Le scorse settimane hanno visto una
mobilitazione senza precedenti della società civile di tutto il mondo contro
l'ingiustizia e la brutalità della sproporzionata risposta israeliana al lancio
di razzi dalla Palestina.
Se si contano tutte le persone che si
sono radunate lo scorso fine settimana a Città del Capo, a Washington DC, a New
York, a Nuova Delhi, a Londra, a Dublino, a Sidney ed in tutte le altre città
del mondo per chiedere giustizia in Israele e Palestina, ci si rende subito
conto che si tratta senza dubbio della più grande ondata di protesta di sempre
dell'opinione pubblica riguardo ad una singola causa.
Circa venticinque anni fa, ho
partecipato a diverse grandi manifestazioni contro l'apartheid. Non avrei mai
immaginato che avremmo rivisto manifestazioni tanto numerose, ma sabato scorso
a Città del Capo l'affluenza è stata uguale se non addirittura maggiore.
C'erano giovani e anziani, musulmani, cristiani, ebrei, indù, buddisti,
agnostici, atei, neri, bianchi, rossi e verdi... come ci si aspetterebbe da una
nazione viva, tollerante e multiculturale.
Ho chiesto alla gente in piazza di
unirsi al mio coro: "Noi ci opponiamo all'ingiustizia dell'occupazione
illegale della Palestina. Noi ci opponiamo alle uccisioni indiscriminate a
Gaza. Noi ci opponiamo all'indegno trattamento dei palestinesi ai checkpoint e
ai posti di blocco. Noi ci opponiamo alla violenza da chiunque sia perpetrata.
Ma non ci opponiamo agli ebrei."

------------------------------------------------

▸ Cosa fare:
a – Nel brano sulle proteste per la Palestina, in quale città l'affluenza di sabato scorso è stata pari o superiore a quella delle manifestazioni contro l'apartheid?
b – Riassumi in due frasi il brano sulle proteste per la Palestina.
c – Prosegui il brano sulle proteste per la Palestina a partire dalla sua ultima frase.
Per svolgere i compiti non serve consultare l'elenco.

▸ Materiale:
------------------------------------------------

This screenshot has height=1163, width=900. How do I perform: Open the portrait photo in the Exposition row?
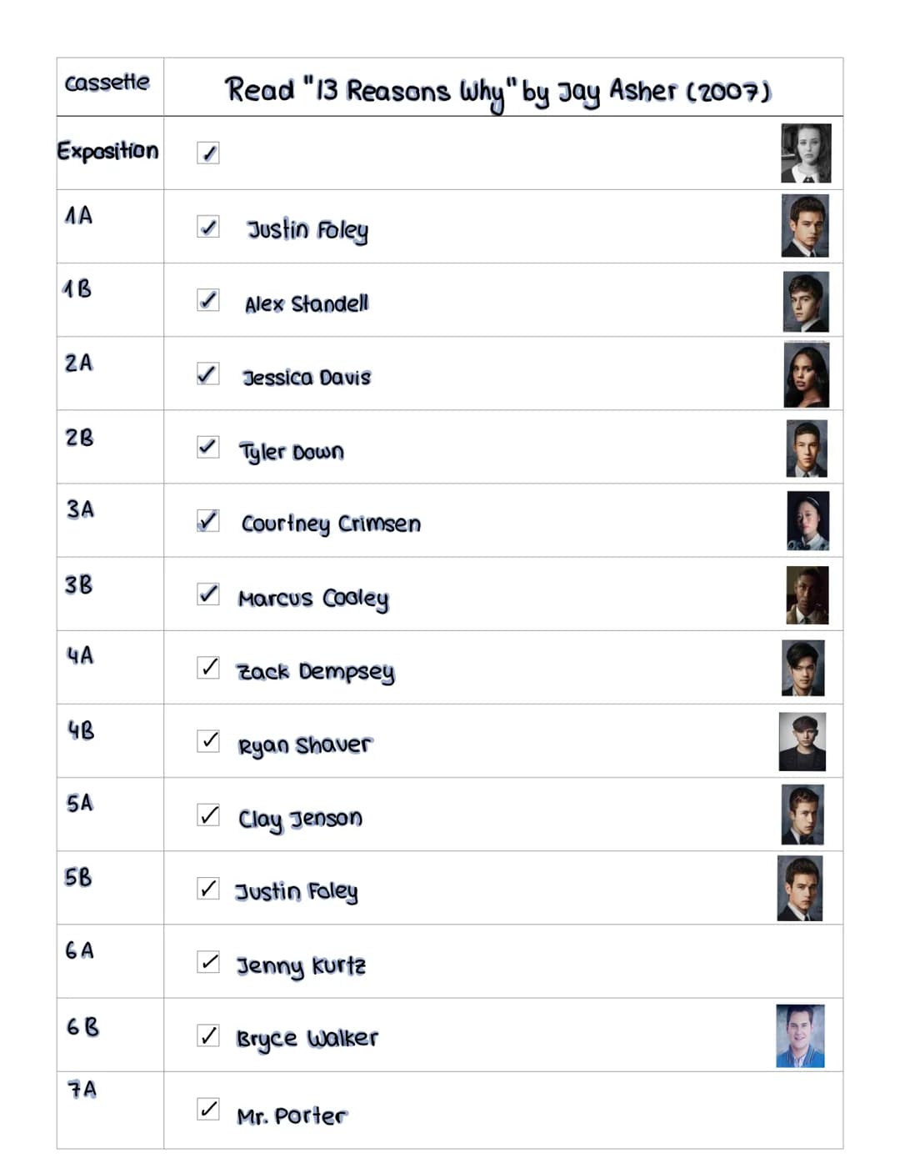(806, 153)
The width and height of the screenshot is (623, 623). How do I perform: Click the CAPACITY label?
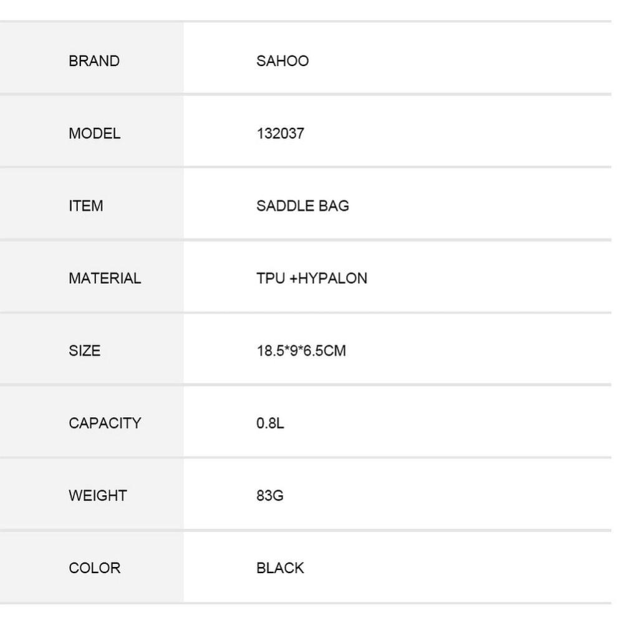[x=105, y=423]
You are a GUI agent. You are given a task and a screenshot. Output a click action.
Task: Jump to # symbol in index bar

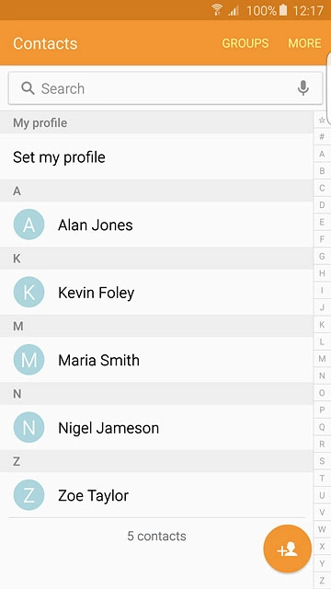click(x=322, y=137)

------------------------------------------------

▸ Compiti svolti:
a – A Città del Capo.

b – Nelle scorse settimane la società civile di tutto il mondo si è mobilitata in misura senza precedenti contro la sproporzionata risposta israeliana al lancio di razzi dalla Palestina, con manifestazioni in molte città, tra cui Città del Capo, dove l'affluenza ha eguagliato o superato quella delle proteste contro l'apartheid di circa venticinque anni prima. In piazza c'erano persone di ogni età, fede e colore, invitate a unirsi a un coro contro l'occupazione, le uccisioni a Gaza e ogni violenza, ma non contro gli ebrei.

c –
Pochi giorni fa, ho chiesto all'Unione
Internazionale degli Architetti, che teneva il proprio convegno in Sud Africa,
di sospendere Israele dalla qualità di Paese membro.
Ho pregato le sorelle e i fratelli
Israeliani presenti alla conferenza di prendere le distanze, sia personalmente
che nel loro lavoro, da progetti e infrastrutture usati per perpetuare
un'ingiustizia. Infrastrutture come il muro, i terminal di sicurezza, i posti
di blocco e gli insediamenti costruiti sui territori Palestinesi occupati.
Ho detto loro: "Quando tornate a
casa portate questo messaggio: invertite la marea di violenza e di odio
unendovi al movimento nonviolento, per portare giustizia a tutti gli abitanti
della regione".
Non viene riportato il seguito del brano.